• [WRITTEN EXERCISE]:
Reproduce every one of the entries, substituting "GUI assistant" for each occurrence of "GUI agent" and leaving the rest unchanged.

------

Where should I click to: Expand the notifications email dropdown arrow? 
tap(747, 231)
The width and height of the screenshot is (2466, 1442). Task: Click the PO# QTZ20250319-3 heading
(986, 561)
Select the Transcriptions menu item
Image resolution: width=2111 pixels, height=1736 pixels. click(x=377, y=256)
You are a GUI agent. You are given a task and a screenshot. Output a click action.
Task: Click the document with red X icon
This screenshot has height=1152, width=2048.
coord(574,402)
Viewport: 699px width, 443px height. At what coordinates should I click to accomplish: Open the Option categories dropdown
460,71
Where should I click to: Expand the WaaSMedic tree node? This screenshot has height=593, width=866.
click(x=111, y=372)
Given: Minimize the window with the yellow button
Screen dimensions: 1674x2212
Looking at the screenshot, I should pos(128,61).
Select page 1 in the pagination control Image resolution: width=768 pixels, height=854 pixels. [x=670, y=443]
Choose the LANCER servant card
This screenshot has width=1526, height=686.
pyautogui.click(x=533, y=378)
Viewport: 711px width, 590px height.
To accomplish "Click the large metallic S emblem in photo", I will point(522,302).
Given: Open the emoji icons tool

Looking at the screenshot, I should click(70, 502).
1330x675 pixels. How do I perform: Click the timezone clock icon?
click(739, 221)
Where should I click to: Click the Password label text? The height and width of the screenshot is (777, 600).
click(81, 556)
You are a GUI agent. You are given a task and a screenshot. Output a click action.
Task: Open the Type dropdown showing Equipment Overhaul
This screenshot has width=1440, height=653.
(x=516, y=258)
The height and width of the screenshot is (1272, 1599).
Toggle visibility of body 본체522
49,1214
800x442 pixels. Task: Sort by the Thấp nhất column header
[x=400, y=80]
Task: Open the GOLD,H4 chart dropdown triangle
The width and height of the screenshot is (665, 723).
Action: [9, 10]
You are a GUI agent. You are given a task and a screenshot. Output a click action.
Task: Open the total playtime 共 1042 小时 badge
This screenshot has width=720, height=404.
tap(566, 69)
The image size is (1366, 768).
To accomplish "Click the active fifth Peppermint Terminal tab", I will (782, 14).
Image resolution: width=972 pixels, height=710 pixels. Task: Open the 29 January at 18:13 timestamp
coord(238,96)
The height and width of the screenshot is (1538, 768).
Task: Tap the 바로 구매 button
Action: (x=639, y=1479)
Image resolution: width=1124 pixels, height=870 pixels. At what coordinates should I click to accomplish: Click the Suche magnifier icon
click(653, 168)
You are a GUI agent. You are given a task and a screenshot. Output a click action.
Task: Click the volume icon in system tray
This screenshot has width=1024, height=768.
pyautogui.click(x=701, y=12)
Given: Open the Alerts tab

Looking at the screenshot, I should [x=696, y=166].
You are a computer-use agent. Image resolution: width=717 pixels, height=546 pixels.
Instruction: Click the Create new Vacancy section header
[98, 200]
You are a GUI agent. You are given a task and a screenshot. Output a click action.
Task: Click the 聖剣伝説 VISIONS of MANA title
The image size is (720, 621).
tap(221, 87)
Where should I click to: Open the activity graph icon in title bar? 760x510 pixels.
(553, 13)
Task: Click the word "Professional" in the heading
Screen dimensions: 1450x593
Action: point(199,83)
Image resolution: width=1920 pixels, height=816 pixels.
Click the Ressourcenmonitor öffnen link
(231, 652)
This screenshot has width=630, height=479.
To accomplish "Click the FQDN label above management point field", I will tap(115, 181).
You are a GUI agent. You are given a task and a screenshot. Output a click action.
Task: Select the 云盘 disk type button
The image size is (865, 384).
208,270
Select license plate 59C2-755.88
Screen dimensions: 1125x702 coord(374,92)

------

• [TASK ANSWER]:
Where should I click to: Expand the notifications email dropdown arrow? 
tap(747, 231)
The width and height of the screenshot is (2466, 1442). Task: Click the PO# QTZ20250319-3 heading
(986, 561)
Select the Transcriptions menu item
Image resolution: width=2111 pixels, height=1736 pixels. click(x=377, y=256)
You are a GUI assistant. You are given a task and a screenshot. Output a click action.
Task: Click the document with red X icon
This screenshot has height=1152, width=2048.
coord(574,402)
Viewport: 699px width, 443px height. At what coordinates should I click to accomplish: Open the Option categories dropdown
460,71
Where should I click to: Expand the WaaSMedic tree node? This screenshot has height=593, width=866.
click(x=111, y=372)
Given: Minimize the window with the yellow button
Screen dimensions: 1674x2212
Looking at the screenshot, I should pos(128,61).
Select page 1 in the pagination control Image resolution: width=768 pixels, height=854 pixels. [x=670, y=443]
Choose the LANCER servant card
This screenshot has width=1526, height=686.
pyautogui.click(x=533, y=378)
Viewport: 711px width, 590px height.
To accomplish "Click the large metallic S emblem in photo", I will point(522,302).
Given: Open the emoji icons tool

Looking at the screenshot, I should click(70, 502).
1330x675 pixels. How do I perform: Click the timezone clock icon?
click(739, 221)
Where should I click to: Click the Password label text? The height and width of the screenshot is (777, 600).
click(81, 556)
You are a GUI assistant. You are given a task and a screenshot. Output a click action.
Task: Open the Type dropdown showing Equipment Overhaul
This screenshot has width=1440, height=653.
(x=516, y=258)
The height and width of the screenshot is (1272, 1599).
Toggle visibility of body 본체522
49,1214
800x442 pixels. Task: Sort by the Thấp nhất column header
[x=400, y=80]
Task: Open the GOLD,H4 chart dropdown triangle
The width and height of the screenshot is (665, 723).
Action: [9, 10]
You are a GUI assistant. You are given a task and a screenshot. Output a click action.
Task: Open the total playtime 共 1042 小时 badge
This screenshot has width=720, height=404.
tap(566, 69)
The image size is (1366, 768).
To accomplish "Click the active fifth Peppermint Terminal tab", I will (782, 14).
Image resolution: width=972 pixels, height=710 pixels. Task: Open the 29 January at 18:13 timestamp
coord(238,96)
The height and width of the screenshot is (1538, 768).
Task: Tap the 바로 구매 button
Action: (x=639, y=1479)
Image resolution: width=1124 pixels, height=870 pixels. At what coordinates should I click to accomplish: Click the Suche magnifier icon
click(653, 168)
You are a GUI assistant. You are given a task and a screenshot. Output a click action.
Task: Click the volume icon in system tray
This screenshot has width=1024, height=768.
pyautogui.click(x=701, y=12)
Given: Open the Alerts tab

Looking at the screenshot, I should [x=696, y=166].
You are a computer-use agent. Image resolution: width=717 pixels, height=546 pixels.
Instruction: Click the Create new Vacancy section header
[98, 200]
You are a GUI assistant. You are given a task and a screenshot. Output a click action.
Task: Click the 聖剣伝説 VISIONS of MANA title
The image size is (720, 621).
tap(221, 87)
Where should I click to: Open the activity graph icon in title bar? 760x510 pixels.
(553, 13)
Task: Click the word "Professional" in the heading
Screen dimensions: 1450x593
Action: point(199,83)
Image resolution: width=1920 pixels, height=816 pixels.
Click the Ressourcenmonitor öffnen link
(231, 652)
This screenshot has width=630, height=479.
To accomplish "Click the FQDN label above management point field", I will tap(115, 181).
You are a GUI assistant. You are given a task and a screenshot. Output a click action.
Task: Select the 云盘 disk type button
The image size is (865, 384).
208,270
Select license plate 59C2-755.88
Screen dimensions: 1125x702 coord(374,92)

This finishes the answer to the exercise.